> [About this exercise]
The word "magnifier" marks the lines to keep; find each one in the data and copy it.

Entries taken from a collection:
Start of Block

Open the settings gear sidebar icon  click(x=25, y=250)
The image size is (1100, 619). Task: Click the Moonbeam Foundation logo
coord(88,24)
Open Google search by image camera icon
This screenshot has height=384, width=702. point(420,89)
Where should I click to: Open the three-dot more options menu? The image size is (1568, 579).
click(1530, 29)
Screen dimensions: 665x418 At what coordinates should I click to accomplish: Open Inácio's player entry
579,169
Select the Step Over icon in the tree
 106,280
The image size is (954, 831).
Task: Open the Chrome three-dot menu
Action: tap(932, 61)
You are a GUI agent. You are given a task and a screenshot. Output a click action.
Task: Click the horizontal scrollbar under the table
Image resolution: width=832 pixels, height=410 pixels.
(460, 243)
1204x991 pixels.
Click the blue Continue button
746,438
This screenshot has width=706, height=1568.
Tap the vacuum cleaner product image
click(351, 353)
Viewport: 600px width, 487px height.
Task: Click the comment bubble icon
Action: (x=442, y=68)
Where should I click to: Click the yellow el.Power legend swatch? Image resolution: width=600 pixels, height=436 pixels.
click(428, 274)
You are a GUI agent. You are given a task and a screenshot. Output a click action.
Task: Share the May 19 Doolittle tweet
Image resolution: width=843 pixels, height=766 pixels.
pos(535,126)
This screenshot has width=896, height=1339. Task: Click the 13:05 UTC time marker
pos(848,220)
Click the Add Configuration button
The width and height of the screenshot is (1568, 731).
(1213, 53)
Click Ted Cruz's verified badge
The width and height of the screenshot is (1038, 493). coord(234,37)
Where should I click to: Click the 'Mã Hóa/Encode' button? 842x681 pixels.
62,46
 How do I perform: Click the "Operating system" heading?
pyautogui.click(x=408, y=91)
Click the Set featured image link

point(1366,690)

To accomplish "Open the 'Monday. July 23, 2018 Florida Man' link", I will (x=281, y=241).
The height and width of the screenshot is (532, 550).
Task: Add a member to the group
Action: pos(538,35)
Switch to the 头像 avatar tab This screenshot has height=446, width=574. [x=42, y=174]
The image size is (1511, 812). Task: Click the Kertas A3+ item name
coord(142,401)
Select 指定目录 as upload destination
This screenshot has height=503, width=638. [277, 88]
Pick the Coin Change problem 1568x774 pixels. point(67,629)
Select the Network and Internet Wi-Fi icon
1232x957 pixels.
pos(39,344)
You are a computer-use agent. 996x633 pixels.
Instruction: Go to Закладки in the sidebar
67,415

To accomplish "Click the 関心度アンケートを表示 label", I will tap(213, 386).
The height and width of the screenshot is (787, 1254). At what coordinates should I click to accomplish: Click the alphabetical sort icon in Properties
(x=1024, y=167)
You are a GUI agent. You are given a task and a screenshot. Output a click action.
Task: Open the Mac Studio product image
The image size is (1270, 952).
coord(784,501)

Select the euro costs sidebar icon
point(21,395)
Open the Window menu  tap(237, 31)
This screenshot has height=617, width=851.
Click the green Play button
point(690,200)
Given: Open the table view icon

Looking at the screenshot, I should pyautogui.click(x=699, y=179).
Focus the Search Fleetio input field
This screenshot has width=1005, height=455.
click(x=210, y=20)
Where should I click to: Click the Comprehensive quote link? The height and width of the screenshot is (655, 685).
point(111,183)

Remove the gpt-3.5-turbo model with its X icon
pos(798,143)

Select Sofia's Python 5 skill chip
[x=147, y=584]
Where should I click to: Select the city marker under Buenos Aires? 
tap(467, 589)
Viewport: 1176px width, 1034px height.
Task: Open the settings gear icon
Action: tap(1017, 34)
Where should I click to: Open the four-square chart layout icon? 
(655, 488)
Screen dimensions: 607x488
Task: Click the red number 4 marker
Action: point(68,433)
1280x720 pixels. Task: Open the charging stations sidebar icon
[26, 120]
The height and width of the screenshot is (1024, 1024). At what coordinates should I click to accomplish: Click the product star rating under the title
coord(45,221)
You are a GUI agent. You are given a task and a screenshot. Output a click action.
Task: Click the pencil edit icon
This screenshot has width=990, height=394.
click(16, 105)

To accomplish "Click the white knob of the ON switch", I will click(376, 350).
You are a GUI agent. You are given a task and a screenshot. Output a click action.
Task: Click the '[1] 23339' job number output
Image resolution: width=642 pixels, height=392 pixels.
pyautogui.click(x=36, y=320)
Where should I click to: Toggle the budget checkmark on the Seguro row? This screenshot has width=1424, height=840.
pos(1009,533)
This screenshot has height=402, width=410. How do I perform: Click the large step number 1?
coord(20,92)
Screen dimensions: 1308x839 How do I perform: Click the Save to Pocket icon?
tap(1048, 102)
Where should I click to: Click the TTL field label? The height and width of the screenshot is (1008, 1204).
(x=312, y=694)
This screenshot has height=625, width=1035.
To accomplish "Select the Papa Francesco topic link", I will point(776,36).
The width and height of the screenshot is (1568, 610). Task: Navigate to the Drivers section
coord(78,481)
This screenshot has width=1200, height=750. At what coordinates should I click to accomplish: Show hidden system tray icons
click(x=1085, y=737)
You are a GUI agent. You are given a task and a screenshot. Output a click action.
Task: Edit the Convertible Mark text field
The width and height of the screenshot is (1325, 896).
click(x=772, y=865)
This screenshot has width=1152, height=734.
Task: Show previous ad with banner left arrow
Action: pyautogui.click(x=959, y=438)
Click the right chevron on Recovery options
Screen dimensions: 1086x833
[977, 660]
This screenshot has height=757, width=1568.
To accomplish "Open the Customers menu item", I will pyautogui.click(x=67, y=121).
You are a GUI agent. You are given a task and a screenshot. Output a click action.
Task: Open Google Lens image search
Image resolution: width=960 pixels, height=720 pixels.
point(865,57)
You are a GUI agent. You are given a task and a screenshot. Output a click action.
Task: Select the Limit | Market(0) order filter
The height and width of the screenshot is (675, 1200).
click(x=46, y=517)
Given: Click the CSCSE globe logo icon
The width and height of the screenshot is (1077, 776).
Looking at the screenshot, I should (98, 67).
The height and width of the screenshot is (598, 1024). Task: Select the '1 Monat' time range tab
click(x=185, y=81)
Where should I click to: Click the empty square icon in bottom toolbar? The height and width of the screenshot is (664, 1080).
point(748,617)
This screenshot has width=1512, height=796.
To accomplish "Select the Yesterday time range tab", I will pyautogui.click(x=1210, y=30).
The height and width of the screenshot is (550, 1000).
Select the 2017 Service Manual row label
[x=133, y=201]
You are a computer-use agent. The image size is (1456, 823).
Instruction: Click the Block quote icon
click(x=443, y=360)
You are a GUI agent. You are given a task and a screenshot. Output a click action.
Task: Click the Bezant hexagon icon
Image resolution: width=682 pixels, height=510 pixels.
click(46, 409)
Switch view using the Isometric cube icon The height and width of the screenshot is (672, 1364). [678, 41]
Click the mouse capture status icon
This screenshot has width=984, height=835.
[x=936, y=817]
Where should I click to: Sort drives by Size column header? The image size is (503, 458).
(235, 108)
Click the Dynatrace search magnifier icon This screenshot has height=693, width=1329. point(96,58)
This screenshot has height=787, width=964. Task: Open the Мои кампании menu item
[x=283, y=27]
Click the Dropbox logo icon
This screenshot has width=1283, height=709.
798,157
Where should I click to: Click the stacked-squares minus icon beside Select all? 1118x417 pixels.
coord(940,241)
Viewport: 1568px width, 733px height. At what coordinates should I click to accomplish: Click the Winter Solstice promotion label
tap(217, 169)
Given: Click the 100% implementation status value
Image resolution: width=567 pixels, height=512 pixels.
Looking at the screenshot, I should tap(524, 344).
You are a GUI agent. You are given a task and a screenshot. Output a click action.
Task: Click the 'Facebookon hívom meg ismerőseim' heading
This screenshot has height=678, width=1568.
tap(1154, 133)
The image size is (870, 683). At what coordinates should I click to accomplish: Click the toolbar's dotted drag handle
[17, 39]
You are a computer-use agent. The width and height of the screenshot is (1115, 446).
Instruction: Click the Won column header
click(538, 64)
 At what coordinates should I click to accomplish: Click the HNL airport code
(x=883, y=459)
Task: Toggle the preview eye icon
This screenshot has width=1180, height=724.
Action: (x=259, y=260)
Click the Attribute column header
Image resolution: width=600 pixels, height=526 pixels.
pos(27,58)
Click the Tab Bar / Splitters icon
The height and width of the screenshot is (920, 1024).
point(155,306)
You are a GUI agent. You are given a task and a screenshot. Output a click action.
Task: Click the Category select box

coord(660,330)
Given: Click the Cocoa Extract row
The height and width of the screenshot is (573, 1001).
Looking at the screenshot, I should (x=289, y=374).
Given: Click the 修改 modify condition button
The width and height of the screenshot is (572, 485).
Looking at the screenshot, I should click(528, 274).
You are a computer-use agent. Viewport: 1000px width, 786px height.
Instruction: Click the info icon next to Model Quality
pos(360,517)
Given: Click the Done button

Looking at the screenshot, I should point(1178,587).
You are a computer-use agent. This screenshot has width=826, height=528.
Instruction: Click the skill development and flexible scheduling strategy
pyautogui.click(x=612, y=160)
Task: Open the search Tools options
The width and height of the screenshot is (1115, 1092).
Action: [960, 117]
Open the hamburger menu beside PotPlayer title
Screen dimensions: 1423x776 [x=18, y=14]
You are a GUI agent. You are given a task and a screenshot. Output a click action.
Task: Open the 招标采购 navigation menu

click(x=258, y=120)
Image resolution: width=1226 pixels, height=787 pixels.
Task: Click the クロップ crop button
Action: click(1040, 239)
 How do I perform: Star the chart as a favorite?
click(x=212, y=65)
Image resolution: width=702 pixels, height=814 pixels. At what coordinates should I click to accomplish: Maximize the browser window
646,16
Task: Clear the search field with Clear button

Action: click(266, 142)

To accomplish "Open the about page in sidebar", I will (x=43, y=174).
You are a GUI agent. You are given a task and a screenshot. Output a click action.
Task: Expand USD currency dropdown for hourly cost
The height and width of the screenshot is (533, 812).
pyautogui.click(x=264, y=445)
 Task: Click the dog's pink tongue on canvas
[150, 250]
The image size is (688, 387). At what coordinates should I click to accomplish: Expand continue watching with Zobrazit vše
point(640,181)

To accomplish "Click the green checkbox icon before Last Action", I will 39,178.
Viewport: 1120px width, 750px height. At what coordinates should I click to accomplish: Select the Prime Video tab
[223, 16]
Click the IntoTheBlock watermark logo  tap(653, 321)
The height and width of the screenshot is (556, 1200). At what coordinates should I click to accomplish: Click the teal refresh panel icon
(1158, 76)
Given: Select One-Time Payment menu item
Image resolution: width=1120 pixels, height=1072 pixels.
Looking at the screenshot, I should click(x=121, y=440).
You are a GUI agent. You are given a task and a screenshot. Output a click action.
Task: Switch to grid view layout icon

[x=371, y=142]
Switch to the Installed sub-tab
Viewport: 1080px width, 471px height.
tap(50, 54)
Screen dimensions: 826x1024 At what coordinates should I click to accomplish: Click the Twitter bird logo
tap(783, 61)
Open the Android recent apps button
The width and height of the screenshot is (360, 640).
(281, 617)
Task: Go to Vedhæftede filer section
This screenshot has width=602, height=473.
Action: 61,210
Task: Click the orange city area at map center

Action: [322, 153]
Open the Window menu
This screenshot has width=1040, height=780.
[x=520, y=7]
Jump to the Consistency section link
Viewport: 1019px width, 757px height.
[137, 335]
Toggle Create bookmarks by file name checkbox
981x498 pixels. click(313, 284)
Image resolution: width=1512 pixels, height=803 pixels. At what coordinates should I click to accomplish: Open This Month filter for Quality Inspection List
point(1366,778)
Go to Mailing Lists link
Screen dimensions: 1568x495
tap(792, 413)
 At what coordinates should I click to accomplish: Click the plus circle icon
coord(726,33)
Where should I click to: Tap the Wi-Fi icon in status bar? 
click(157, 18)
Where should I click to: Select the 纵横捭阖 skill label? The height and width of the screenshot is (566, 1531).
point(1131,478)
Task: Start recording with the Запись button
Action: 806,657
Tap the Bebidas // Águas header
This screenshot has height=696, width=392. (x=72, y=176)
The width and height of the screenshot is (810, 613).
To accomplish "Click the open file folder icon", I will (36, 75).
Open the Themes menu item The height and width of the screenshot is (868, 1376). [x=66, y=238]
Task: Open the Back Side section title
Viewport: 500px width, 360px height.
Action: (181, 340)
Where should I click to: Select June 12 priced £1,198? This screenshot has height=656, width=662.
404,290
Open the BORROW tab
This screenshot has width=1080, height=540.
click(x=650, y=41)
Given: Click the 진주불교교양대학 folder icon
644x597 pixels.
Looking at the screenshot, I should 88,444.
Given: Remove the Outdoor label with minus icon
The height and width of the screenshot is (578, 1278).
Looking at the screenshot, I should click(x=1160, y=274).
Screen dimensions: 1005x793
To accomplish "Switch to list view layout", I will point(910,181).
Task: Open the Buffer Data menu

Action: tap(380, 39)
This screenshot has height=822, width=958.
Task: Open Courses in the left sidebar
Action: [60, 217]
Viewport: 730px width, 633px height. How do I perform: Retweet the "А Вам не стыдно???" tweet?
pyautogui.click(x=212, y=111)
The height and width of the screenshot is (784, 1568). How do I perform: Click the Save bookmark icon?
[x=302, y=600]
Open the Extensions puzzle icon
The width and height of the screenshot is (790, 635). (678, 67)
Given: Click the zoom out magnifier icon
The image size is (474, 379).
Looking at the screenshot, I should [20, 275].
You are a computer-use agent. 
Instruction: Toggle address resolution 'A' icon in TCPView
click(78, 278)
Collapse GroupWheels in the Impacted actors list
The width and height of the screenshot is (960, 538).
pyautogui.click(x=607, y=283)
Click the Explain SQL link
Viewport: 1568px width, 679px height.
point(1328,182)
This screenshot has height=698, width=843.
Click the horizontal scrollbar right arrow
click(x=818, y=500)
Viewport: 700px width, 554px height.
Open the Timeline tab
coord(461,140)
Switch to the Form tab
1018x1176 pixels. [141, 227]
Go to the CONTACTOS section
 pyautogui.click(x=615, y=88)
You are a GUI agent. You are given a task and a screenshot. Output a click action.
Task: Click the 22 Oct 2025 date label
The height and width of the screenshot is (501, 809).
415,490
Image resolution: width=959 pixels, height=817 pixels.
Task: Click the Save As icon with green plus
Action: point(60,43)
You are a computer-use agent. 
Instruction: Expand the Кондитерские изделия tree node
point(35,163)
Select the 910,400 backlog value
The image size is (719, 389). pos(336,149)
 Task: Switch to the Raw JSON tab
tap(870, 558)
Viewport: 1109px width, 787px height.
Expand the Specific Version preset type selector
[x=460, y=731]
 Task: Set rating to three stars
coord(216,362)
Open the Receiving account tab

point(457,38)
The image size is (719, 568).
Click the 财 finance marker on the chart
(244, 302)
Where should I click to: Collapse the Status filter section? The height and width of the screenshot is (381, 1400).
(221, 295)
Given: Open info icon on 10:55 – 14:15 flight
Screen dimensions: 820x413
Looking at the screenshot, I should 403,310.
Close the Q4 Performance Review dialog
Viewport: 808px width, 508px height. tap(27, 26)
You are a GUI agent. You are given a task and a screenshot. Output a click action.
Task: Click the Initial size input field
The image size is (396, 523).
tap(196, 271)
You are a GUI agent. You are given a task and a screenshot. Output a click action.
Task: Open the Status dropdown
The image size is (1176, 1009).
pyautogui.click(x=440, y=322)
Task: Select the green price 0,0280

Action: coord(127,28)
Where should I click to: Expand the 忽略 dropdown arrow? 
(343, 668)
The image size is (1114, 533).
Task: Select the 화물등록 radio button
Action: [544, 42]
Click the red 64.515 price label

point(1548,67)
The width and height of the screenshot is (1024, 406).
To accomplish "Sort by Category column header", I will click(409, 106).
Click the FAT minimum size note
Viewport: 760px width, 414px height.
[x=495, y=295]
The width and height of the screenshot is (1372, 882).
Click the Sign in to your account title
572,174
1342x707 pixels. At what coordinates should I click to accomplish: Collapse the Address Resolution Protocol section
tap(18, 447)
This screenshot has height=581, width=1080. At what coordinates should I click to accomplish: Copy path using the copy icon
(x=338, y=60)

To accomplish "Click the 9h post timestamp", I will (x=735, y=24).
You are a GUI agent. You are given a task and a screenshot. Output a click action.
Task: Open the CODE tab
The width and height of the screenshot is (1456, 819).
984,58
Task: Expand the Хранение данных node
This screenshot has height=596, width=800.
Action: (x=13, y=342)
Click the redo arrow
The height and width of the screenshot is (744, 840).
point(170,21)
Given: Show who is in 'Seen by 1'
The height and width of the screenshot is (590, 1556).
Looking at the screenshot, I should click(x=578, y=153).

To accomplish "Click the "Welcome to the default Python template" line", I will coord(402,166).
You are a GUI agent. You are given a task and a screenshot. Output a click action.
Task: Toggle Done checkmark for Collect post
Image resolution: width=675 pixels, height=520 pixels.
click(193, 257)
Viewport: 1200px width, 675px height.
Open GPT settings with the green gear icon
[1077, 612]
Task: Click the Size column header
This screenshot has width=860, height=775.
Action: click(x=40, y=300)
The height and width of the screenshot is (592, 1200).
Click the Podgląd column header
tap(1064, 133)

End of Block

> [Output below]
Click the Dynatrace search magnifier icon This screenshot has height=693, width=1329. point(96,58)
Given: Click the zoom out magnifier icon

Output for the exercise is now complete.